*Extrahierter Text*:

┌──

Audio-Deskription für Videos: Vorschriften der Barrierefreiheit und praktische Tipps
Hintergrund und Begriffsklärungen
In meinem Beitrag zu Video-Untertiteln geht es um die barrierefreie Gestaltung von Videos für gehörlose bzw. -geschädigte Menschen. Nun geht es darum, dass blinde oder stark sehbehinderte Menschen Video-Inhalte besser verstehen.
Gerade in Spielfilmen, aber auch in Reportagen oder Image-Videos passieren auf visueller Ebene relevante Dinge. Hält man sich beim Schauen die Hand vor die Augen, merkt man sehr schnell, dass wichtige Informationen und Stimmungen fehlen:
- Gesichtsausdrücke, Grimassen
- Erscheinungsbild von Personen: Kleidung, Alter
- Charakteristik einer Landschaft
- Innenaufnahmen eines Zimmers: Einrichtung, Farben, Licht
- Besondere Einstellungen der Kamera: Zoom, Kamera-Fahrt ...
- etc.
Um auditiv zu transportieren, was visuell für das Verständnis der Handlung wichtig ist, sind Audio-Beschreibungen notwendig (Fachbegriff: Audio-Deskriptionen). Dabei erklärt eine Off-Stimme das, was sich nicht aus dem Original-Dialog oder -kommentar erschließt. So erhalten blinde Menschen genau den Kontext, den sie brauchen, um die Geschichte zu verstehen:
- Wo befinden wir uns?
- Wer ist da? Wer spricht?
- Wie sieht jemand aus?
- Was passiert? Wann passiert es?
Erweiterte Audio-Deskription
Man kann Audio-Beschreibungen nur dort einfügen, wo Dialog und andere wichtige Töne Pause haben. Aus diesem Grund wird beispielsweise in Spielfilmen das äußere Erscheinungsbild einer Person „häppchenweise“ oder unzureichend beschrieben. Im Lehrbuch der Audio-Deskription müsste man in solchen Fällen das Bild für „erweiterte Audio-Deskriptionen“ einfrieren.
Daraus ergibt sich ein weiteres Problem: Ein Video mit erweiterter Audio-Deskription ist länger als die ursprüngliche Version. Das macht eine zweite Untertitel-Datei mit angepassten zeitlichen Informationen notwendig.
Wo ist Audio-Deskription Pflicht?

└──

*Bereitgestellte Angaben*:
┌──

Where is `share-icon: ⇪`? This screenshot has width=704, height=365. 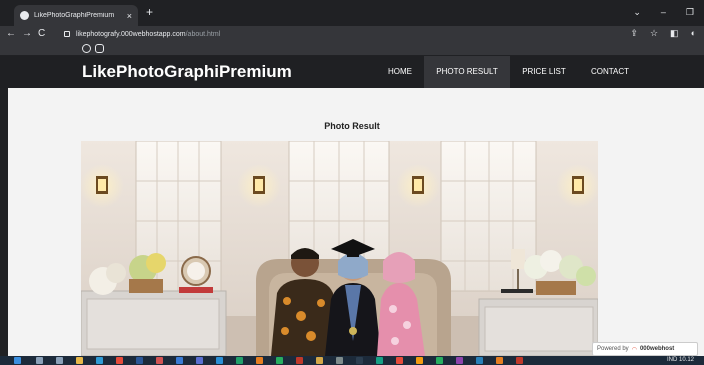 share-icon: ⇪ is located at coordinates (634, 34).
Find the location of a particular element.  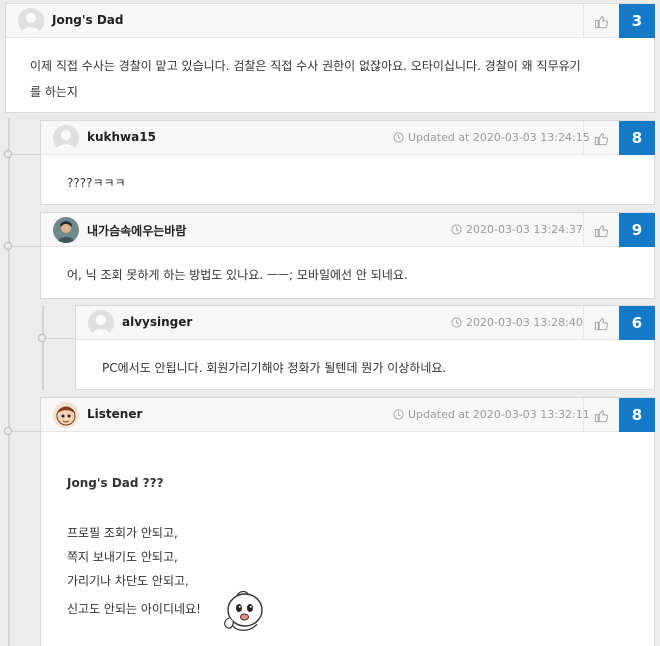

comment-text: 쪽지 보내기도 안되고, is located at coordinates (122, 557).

└──

*Erforderliche Schritte*:
1/ Drucken Sie aus dem Text zur Audio-Deskription den Abschnitt von „Gerade in Spielfilmen, aber“ bis einschließlich „Zoom, Kamera-Fahrt ...“ wortgetreu ab.
2/ Übersetzen Sie den Satz „Dabei erklärt eine Off-Stimme das, was sich nicht aus dem Original-Dialog oder -kommentar erschließt.“ aus dem Text zur Audio-Deskription ins Englische.
3/ An welchen Stellen lassen sich laut dem Text zur Audio-Deskription Audio-Beschreibungen einfügen?

*Erwartete Antworten*:
1/
Gerade in Spielfilmen, aber auch in Reportagen oder Image-Videos passieren auf visueller Ebene relevante Dinge. Hält man sich beim Schauen die Hand vor die Augen, merkt man sehr schnell, dass wichtige Informationen und Stimmungen fehlen:
- Gesichtsausdrücke, Grimassen
- Erscheinungsbild von Personen: Kleidung, Alter
- Charakteristik einer Landschaft
- Innenaufnahmen eines Zimmers: Einrichtung, Farben, Licht
- Besondere Einstellungen der Kamera: Zoom, Kamera-Fahrt ...

2/ In doing so, an off-screen voice explains whatever cannot be inferred from the original dialogue or commentary.

3/ Nur dort, wo Dialog und andere wichtige Töne Pause haben.